TEXT TO READ:
--- START ---

Q: As a commodity specialist, could you elaborate on the relationship between macroclimate phenomena like El Niño and the trends in both sugar and cocoa markets? Macroclimate phenomena tend to have a negative effect on a variety of crops, but El Niño has had a pronounced impact on sugar and cocoa markets due to the resulting weather conditions in major sugar- and cocoa-producing regions. For example, hot and dry conditions in parts of West Africa is projected to reduce cocoa output. Whereas, in Brazil, El Niño is set to cause heavy rainfall, thereby delaying the sugarcane crop harvest. This will contribute to an increase in sugar prices globally. The intensity of the ongoing El Niño dry season in other


regions this year could result in a 10–15% reduction in sugarcane yield globally. It is likely to cause India and Thailand to experience hotter- and drier-than-average weather, leading to severe drought which will reduce


14 Kennedy’s Confection August/September 2023


sugarcane production. During previous iterations of El Niño, the weather


phenomenon has had a significant impact on both the sugar and cocoa markets, negatively affecting output. Prior to this year, the most recent occurrence of El Niño was in 2015, when heavy rainfall in Brazil disrupted the sugarcane harvest and decreased sugar output. Due to the wet weather, sugarcane processing in May 2015 was 26% lower compared to May 2014, while sugar and ethanol production declined by 36% and 22% respectively. This led to the sugar market witnessing a deficit of 4.7 million metric tonnes in 2015. Meanwhile cocoa prices rallied to 12-year highs in 2016 after the weather event caused a drought in key producing countries, hampering global production.

--- END ---

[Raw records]
--- START ---

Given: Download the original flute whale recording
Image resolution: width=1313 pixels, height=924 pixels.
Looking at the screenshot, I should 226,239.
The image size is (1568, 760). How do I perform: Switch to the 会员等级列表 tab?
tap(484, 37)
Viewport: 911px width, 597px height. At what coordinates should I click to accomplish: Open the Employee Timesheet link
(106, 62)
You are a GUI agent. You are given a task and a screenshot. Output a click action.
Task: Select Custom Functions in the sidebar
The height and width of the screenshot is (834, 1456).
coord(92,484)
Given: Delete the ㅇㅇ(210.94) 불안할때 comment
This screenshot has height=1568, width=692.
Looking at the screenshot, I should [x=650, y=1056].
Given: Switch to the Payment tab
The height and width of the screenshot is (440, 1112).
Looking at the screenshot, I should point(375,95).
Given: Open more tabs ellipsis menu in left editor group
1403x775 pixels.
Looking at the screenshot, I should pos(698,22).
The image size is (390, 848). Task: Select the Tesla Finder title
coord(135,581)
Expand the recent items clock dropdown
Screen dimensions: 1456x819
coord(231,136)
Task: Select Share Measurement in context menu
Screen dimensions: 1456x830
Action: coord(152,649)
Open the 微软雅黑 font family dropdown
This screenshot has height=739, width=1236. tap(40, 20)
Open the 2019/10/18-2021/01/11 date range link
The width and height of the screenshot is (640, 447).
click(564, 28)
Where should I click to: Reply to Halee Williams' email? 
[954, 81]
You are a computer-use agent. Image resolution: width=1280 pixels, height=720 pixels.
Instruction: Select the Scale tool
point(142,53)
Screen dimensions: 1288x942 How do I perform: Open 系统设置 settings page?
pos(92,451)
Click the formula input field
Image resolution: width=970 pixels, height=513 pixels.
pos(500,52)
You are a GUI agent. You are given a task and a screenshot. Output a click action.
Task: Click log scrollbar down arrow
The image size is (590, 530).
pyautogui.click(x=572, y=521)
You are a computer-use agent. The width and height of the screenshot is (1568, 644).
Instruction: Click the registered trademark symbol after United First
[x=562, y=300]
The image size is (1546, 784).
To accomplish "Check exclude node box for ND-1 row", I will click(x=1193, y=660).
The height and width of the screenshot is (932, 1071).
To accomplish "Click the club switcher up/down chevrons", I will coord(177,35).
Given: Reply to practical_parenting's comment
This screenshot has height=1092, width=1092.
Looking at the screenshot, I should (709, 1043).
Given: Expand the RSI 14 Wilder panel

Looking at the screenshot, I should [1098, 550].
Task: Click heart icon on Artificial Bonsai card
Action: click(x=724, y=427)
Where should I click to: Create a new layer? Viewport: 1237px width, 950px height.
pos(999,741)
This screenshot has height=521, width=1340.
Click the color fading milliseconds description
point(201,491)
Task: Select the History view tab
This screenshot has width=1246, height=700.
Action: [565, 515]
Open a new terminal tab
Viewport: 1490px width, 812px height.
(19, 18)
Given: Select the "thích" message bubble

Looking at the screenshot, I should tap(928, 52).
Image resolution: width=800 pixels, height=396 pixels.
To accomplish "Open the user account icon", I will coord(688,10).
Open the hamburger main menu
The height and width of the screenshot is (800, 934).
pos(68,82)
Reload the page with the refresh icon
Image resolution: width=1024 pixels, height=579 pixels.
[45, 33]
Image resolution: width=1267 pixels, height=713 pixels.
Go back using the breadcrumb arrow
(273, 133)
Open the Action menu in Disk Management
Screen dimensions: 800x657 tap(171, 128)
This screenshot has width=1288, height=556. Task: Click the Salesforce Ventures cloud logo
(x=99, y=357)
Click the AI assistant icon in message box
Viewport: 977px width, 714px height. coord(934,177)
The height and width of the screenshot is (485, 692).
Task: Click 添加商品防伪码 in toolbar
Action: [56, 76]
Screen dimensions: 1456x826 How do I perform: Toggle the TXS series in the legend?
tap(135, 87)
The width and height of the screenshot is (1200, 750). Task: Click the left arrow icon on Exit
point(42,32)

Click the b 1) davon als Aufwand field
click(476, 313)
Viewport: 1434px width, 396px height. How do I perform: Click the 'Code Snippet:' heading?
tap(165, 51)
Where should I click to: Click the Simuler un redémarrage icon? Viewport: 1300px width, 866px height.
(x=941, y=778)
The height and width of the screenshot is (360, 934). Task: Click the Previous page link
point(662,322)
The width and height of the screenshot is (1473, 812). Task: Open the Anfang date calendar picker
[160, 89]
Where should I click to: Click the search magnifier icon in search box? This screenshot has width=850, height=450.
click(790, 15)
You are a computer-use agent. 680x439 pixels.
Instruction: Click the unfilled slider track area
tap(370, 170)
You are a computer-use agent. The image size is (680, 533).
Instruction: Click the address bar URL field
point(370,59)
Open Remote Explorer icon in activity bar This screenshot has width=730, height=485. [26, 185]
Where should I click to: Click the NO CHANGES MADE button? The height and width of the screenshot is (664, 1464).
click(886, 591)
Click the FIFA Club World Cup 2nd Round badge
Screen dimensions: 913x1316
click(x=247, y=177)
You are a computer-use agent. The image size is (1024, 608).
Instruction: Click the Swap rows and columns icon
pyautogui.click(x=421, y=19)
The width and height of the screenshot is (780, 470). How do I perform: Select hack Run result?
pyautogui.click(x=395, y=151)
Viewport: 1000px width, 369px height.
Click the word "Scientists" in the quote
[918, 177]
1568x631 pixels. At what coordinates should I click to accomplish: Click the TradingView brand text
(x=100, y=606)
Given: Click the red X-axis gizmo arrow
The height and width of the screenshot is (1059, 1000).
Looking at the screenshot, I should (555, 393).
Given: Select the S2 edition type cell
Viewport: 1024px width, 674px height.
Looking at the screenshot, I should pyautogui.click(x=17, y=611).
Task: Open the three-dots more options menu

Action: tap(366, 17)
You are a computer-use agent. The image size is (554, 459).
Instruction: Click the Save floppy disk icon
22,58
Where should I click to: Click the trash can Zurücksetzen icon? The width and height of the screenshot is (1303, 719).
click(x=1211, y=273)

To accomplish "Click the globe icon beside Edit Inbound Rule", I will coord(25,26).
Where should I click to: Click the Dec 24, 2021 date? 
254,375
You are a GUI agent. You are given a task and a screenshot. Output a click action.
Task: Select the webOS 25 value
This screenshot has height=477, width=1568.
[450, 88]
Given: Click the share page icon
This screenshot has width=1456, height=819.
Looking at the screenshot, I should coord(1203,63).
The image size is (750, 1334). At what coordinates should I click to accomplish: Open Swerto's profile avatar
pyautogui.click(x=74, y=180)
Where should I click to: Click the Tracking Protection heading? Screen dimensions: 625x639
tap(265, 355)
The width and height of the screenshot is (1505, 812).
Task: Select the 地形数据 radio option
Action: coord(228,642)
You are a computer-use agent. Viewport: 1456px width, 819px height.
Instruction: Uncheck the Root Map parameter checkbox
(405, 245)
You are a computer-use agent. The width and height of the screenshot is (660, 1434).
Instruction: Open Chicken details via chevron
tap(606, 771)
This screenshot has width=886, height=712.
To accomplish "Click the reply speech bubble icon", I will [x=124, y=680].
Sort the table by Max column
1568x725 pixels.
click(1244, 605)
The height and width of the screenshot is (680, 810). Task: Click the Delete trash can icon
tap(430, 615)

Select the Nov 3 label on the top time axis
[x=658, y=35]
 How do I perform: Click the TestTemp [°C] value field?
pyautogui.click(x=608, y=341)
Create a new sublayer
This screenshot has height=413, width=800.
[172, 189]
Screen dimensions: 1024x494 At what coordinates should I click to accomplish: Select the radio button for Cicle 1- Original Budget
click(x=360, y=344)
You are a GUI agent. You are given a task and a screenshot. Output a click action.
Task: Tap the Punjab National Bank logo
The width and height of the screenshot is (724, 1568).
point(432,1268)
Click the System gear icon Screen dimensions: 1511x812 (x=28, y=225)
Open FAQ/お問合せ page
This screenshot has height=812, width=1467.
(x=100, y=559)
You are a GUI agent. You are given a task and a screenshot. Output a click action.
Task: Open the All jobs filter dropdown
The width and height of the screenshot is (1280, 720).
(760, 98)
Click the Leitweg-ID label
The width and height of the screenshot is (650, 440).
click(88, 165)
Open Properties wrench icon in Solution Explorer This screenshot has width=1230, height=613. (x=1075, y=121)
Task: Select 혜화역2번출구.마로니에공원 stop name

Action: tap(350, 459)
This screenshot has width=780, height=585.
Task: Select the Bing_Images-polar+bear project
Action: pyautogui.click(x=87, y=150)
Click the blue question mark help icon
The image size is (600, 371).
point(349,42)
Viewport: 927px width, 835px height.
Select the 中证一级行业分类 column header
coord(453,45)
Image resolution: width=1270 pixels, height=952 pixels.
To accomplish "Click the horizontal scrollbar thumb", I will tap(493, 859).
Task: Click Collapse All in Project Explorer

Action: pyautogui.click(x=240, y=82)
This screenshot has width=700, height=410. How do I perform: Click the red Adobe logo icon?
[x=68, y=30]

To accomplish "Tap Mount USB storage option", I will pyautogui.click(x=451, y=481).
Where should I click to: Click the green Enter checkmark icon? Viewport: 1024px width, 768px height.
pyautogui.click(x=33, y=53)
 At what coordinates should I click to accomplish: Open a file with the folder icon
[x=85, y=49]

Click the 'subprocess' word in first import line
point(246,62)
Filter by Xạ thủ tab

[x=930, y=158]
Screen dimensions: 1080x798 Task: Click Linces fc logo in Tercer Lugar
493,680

--- END ---

INSTRUCTION 1:
Decide whether each statement below agrees with the El Niño commodity passage, answering yes or no and quoting the exact words of the passage that decide it: (a) El Niño is expected to bring heavy rainfall to Brazil that delays the sugarcane harvest. (b) In May 2015, sugar production fell by 22% compared to May 2014. (c) Cocoa prices reached 12-year highs in 2016.
INSTRUCTION 2:
Reproduce the part of the El Niño commodity passage between "phenomenon has had" and "hampering global production.", inclusive.
INSTRUCTION 3:
Write what follows the final sentence of the passage on El Niño and the sugar and cocoa markets.

ANSWER 1:
(a) Yes: "in Brazil, El Niño is set to cause heavy rainfall, thereby delaying the sugarcane crop harvest"
(b) No: "sugar and ethanol production declined by 36% and 22% respectively"
(c) Yes: "cocoa prices rallied to 12-year highs in 2016"

ANSWER 2:
phenomenon has had a significant impact on both the sugar and cocoa markets, negatively affecting output. Prior to this year, the most recent occurrence of El Niño was in 2015, when heavy rainfall in Brazil disrupted the sugarcane harvest and decreased sugar output. Due to the wet weather, sugarcane processing in May 2015 was 26% lower compared to May 2014, while sugar and ethanol production declined by 36% and 22% respectively. This led to the sugar market witnessing a deficit of 4.7 million metric tonnes in 2015. Meanwhile cocoa prices rallied to 12-year highs in 2016 after the weather event caused a drought in key producing countries, hampering global production.

ANSWER 3:
Q: Given your expertise, how do you see the interaction between the ongoing sugar supply deficit and the challenges in cocoa production affecting the broader confectionery industry and consumer prices? From chocolate bars to a packet of sweets, both sugar and cocoa comprise key ingredients in the production of confectionery products. Therefore, the commodity price increases will impact input costs of confectionery products, leading to a rise in the cost of the product for end-consumers. For example, sugar accounts for approximately 7% of the total raw material cost in a chocolate muffin, with cocoa’s cost share estimated to be around 20%. As such, the product’s price is likely to increase considerably due to the rising cost of the key ingredients used to make it. With the occurrence of El Niño likely leading to a much


lower supply of key food ingredients, prices are due to increase during the last quarter of 2023 and the first quarter of 2024. This means that bakery and confectionery products, which require sugar and cocoa, are set to bear the brunt of low production and firm prices of ingredients.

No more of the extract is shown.